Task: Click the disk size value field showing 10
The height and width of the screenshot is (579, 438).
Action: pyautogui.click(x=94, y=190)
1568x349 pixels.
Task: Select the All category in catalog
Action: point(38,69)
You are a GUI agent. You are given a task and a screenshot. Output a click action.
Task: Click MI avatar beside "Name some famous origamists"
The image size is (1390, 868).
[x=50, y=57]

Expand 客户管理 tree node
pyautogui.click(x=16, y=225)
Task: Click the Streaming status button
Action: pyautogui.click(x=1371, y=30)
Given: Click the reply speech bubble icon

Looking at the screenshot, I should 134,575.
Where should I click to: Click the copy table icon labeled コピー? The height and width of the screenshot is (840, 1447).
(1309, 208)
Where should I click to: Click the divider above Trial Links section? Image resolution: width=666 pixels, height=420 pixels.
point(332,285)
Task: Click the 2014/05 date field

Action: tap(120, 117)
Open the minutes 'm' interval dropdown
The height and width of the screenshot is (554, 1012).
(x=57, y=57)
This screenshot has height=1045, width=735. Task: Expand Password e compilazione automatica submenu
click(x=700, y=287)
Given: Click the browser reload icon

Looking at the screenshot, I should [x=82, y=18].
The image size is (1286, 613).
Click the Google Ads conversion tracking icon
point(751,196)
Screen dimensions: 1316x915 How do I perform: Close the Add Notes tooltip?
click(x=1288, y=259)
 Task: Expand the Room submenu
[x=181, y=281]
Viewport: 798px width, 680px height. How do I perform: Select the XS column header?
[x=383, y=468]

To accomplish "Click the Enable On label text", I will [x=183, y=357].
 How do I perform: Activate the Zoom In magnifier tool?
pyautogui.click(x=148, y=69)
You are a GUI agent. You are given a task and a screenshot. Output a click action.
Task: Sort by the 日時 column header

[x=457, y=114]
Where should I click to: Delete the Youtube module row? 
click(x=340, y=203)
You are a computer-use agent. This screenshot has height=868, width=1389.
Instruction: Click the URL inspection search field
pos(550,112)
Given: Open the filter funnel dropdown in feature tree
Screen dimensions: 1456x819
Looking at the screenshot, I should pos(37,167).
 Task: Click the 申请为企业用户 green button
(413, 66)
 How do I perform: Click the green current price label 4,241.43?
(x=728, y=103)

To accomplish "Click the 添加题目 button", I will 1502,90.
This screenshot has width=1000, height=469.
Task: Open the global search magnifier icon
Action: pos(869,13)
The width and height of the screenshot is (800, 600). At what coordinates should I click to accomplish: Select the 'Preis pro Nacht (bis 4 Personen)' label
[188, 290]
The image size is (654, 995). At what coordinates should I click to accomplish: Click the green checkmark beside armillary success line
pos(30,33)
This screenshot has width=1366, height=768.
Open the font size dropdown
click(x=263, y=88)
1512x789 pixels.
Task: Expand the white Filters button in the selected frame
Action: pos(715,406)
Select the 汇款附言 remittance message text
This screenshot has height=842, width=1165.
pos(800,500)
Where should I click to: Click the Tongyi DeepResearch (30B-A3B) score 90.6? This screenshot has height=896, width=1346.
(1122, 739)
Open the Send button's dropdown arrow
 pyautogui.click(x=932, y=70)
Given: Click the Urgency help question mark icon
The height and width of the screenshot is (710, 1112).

++++++++++

# What you are asked to do
Rewrite all the entries above, replacing each occurrence of "Where should I click to" with "Where do I click to" and leaving everything else unchanged.

# Completed task
Task: Click the disk size value field showing 10
The height and width of the screenshot is (579, 438).
Action: pyautogui.click(x=94, y=190)
1568x349 pixels.
Task: Select the All category in catalog
Action: point(38,69)
You are a GUI agent. You are given a task and a screenshot. Output a click action.
Task: Click MI avatar beside "Name some famous origamists"
The image size is (1390, 868).
[x=50, y=57]

Expand 客户管理 tree node
pyautogui.click(x=16, y=225)
Task: Click the Streaming status button
Action: pyautogui.click(x=1371, y=30)
Given: Click the reply speech bubble icon

Looking at the screenshot, I should 134,575.
Where do I click to: Click the copy table icon labeled コピー? The height and width of the screenshot is (840, 1447).
(1309, 208)
Where do I click to: Click the divider above Trial Links section? Image resolution: width=666 pixels, height=420 pixels.
point(332,285)
Task: Click the 2014/05 date field

Action: tap(120, 117)
Open the minutes 'm' interval dropdown
The height and width of the screenshot is (554, 1012).
(x=57, y=57)
This screenshot has height=1045, width=735. Task: Expand Password e compilazione automatica submenu
click(x=700, y=287)
Given: Click the browser reload icon

Looking at the screenshot, I should [x=82, y=18].
The image size is (1286, 613).
Click the Google Ads conversion tracking icon
point(751,196)
Screen dimensions: 1316x915 How do I perform: Close the Add Notes tooltip?
click(x=1288, y=259)
 Task: Expand the Room submenu
[x=181, y=281]
Viewport: 798px width, 680px height. How do I perform: Select the XS column header?
[x=383, y=468]

To accomplish "Click the Enable On label text", I will [x=183, y=357].
 How do I perform: Activate the Zoom In magnifier tool?
pyautogui.click(x=148, y=69)
You are a GUI agent. You are given a task and a screenshot. Output a click action.
Task: Sort by the 日時 column header

[x=457, y=114]
Where do I click to: Delete the Youtube module row? 
click(x=340, y=203)
You are a computer-use agent. This screenshot has height=868, width=1389.
Instruction: Click the URL inspection search field
pos(550,112)
Given: Open the filter funnel dropdown in feature tree
Screen dimensions: 1456x819
Looking at the screenshot, I should pos(37,167).
 Task: Click the 申请为企业用户 green button
(413, 66)
 How do I perform: Click the green current price label 4,241.43?
(x=728, y=103)

To accomplish "Click the 添加题目 button", I will 1502,90.
This screenshot has width=1000, height=469.
Task: Open the global search magnifier icon
Action: pos(869,13)
The width and height of the screenshot is (800, 600). At what coordinates should I click to accomplish: Select the 'Preis pro Nacht (bis 4 Personen)' label
[188, 290]
The image size is (654, 995). At what coordinates should I click to accomplish: Click the green checkmark beside armillary success line
pos(30,33)
This screenshot has width=1366, height=768.
Open the font size dropdown
click(x=263, y=88)
1512x789 pixels.
Task: Expand the white Filters button in the selected frame
Action: pos(715,406)
Select the 汇款附言 remittance message text
This screenshot has height=842, width=1165.
pos(800,500)
Where do I click to: Click the Tongyi DeepResearch (30B-A3B) score 90.6? This screenshot has height=896, width=1346.
(1122, 739)
Open the Send button's dropdown arrow
 pyautogui.click(x=932, y=70)
Given: Click the Urgency help question mark icon
The height and width of the screenshot is (710, 1112).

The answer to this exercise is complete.